Sensitivity analyses were also performed by excluding individuals with self-reported IBS diagnoses and stratifying participants by IBS diagnosis before or after 2000. The association between PD and IBS was also analyzed by Mendelian randomization (MR) analyses using genotype data as instrumental variables, including simple mode, weighted mode, weighted median, MR Egger, and inverse variance weighting (IVW) methods.

Study findings

Of the 419,685 individuals involved in Cox modeling, 95% comprised the control study group, and 4.7% were diagnosed with IBS before study initiation. Both groups were monitored for a mean of 14 years.

As compared to controls, IBS patients were more likely to be female, less educated, non-smokers, consume less alcohol, have poorer health, and have more comorbidities. At follow-up, 90 IBS patients and 2,321 controls received a PD diagnosis, with incidence rates of 3.2 and 4.2 in 10,000 individual years in the case and control groups, respectively.

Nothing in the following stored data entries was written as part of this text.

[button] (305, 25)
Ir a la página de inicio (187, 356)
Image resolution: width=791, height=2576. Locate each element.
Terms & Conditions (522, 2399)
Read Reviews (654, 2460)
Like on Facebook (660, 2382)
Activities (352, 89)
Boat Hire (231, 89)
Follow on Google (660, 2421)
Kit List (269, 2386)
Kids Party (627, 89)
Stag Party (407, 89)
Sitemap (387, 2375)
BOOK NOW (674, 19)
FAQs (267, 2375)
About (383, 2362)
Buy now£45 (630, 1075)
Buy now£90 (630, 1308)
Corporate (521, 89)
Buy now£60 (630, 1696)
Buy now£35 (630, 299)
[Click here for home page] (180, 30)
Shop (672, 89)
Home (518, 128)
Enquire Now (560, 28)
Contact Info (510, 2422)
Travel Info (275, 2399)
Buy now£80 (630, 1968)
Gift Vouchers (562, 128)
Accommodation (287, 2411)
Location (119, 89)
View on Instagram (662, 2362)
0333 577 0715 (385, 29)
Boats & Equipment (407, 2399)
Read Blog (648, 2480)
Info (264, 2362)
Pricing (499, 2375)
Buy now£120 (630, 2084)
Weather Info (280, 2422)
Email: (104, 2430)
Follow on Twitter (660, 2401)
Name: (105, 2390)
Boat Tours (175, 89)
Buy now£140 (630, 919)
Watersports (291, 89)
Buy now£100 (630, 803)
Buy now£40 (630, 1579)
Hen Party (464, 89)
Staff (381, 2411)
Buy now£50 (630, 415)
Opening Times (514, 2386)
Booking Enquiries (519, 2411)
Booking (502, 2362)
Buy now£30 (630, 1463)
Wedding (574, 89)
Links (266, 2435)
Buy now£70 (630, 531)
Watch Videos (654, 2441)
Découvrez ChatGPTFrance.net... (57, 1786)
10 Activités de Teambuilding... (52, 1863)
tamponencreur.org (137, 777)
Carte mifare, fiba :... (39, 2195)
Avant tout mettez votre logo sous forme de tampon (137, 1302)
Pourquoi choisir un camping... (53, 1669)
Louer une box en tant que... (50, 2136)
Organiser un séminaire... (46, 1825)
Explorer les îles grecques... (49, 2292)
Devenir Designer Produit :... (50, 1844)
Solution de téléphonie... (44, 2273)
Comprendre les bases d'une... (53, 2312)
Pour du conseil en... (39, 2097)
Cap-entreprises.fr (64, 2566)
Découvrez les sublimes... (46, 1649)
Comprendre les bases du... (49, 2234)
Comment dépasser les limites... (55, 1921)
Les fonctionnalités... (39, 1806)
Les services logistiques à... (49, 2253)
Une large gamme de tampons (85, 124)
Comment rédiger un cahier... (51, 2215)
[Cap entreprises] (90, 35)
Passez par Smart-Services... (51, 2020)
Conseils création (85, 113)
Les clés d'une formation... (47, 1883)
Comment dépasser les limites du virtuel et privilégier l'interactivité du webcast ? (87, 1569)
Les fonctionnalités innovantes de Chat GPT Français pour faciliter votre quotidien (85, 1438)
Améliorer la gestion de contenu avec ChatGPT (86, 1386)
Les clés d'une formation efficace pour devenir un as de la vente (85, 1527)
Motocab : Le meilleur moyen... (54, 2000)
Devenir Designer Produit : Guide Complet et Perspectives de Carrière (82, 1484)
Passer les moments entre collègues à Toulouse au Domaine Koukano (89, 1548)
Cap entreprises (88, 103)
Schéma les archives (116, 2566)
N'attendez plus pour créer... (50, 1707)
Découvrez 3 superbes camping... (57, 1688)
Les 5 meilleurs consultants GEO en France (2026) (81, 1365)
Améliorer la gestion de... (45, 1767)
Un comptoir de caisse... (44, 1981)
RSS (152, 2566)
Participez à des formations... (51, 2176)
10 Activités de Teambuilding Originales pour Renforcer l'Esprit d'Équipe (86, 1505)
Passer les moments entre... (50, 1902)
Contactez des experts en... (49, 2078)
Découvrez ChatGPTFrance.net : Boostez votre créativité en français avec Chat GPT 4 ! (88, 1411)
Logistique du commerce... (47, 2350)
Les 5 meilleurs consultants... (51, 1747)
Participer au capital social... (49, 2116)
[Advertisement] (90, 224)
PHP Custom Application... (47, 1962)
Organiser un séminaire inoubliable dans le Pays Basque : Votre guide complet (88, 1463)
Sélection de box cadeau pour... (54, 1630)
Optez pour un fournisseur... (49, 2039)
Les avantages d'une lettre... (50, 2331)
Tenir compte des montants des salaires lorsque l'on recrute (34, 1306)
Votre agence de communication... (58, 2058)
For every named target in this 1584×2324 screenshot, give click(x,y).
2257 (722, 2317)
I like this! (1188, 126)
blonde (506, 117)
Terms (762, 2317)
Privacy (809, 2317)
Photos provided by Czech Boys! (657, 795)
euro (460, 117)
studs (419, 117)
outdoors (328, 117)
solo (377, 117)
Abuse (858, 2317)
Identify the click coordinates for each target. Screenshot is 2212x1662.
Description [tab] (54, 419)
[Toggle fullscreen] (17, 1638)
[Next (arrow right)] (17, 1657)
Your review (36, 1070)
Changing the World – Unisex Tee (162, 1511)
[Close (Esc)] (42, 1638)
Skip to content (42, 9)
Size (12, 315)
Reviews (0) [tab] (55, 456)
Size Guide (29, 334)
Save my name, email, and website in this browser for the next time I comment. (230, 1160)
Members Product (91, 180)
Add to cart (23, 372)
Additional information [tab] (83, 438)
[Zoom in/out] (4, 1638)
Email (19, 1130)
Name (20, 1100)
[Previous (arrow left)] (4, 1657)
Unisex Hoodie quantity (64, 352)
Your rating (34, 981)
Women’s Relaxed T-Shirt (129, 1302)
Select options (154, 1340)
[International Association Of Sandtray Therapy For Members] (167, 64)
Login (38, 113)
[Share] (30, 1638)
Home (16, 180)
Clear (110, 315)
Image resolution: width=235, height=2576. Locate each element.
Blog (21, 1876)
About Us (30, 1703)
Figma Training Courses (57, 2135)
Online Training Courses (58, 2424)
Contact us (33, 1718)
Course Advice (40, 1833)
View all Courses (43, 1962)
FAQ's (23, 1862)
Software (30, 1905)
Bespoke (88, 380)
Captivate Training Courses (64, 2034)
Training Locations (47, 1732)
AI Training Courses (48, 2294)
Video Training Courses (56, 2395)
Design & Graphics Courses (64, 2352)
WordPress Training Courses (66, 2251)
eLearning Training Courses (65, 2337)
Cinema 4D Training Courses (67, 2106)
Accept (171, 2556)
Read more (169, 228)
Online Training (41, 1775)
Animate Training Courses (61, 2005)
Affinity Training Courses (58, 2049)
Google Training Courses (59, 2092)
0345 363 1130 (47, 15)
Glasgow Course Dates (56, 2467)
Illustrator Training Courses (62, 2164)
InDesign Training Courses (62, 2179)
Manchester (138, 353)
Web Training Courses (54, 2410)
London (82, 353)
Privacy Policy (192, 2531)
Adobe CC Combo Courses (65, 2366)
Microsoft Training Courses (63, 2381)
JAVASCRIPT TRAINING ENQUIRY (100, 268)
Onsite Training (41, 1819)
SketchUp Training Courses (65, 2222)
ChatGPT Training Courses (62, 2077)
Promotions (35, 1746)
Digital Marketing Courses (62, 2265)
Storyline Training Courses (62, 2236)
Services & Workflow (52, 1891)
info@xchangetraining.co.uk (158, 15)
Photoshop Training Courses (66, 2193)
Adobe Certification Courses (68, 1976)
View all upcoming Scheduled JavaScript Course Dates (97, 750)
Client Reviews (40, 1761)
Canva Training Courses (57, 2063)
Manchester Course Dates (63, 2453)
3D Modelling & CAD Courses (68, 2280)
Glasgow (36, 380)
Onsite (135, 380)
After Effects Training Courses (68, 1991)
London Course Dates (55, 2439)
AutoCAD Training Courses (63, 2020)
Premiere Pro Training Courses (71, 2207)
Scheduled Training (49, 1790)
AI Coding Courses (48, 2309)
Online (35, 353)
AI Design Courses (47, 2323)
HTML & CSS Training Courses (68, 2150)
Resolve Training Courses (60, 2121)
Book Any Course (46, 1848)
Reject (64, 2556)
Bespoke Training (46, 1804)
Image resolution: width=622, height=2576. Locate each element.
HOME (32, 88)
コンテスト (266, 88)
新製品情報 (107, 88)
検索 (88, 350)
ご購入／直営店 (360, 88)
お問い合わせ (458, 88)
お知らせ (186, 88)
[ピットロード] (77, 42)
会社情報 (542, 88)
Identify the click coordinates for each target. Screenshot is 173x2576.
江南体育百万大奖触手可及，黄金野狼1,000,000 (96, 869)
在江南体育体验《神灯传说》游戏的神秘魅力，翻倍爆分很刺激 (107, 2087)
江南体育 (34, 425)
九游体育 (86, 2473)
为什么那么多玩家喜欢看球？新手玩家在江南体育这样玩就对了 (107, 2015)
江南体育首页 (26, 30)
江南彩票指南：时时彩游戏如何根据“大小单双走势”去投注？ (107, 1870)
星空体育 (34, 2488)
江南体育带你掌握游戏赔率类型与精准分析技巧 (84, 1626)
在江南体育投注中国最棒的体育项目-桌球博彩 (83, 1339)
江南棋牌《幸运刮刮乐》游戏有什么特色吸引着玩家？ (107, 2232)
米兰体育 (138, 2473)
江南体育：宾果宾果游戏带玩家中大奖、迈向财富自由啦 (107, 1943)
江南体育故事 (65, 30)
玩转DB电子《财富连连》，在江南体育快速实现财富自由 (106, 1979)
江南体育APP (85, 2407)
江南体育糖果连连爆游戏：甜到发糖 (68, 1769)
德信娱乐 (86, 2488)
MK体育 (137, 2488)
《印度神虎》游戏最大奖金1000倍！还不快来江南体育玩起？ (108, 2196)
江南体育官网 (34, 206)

Univariable Cox regression analysis demonstrated that PD risk was reduced among IBS patients with an HR of 0.8. In a certain subgroup analyses, IBS individuals were associated with a reduced likelihood of developing PD, as did individuals receiving an IBS diagnosis after 2000 with an HR of 0.6.

Subgroup analysis revealed that IBS was associated with a lower incidence of PD among white individuals, individuals with a smoking history, BMI between 25-29.90, and less than college-level educational attainment, with HRs of 0.8, 0.6, 0.6, and 0.8, respectively.

IBS was significantly associated with 11 study covariates, including advanced age, male sex, and comorbidities, with HRs of 1.2, 2.1, and 1.7, respectively. Individuals who frequently consumed alcohol were also at a reduced risk of PD risk than occasional and non-consumers; however, for those with excess alcohol intake, this correlation was not apparent.

Logistic regression analysis revealed that IBS was unrelated to PD risk with an OR of 1.2. Likewise, MR analyses showed no significant evidence of causal associations between IBS and PD, with an OR of 0.8.

A significantly increased risk of PD was observed among non-IBS patients with a polygenic risk score of PD with an HR of 2.2. In the sensitivity analysis, excluding self-reported IBS patients yielded similar results.

Among individuals diagnosed with IBS after 2000, a reduced risk of PD was related to IBS with an HR of 0.6. Case-control analysis showed that IBS occurrence did not reduce PD risk, with MR analysis results supporting these findings.

Conclusions

IBS patients do not appear to be at a greater risk of developing PD; however, some patient subgroups may be less likely to be diagnosed with PD. Nevertheless, future studies are needed to better understand the potential relationship between IBS and PD and elucidate underlying mechanisms.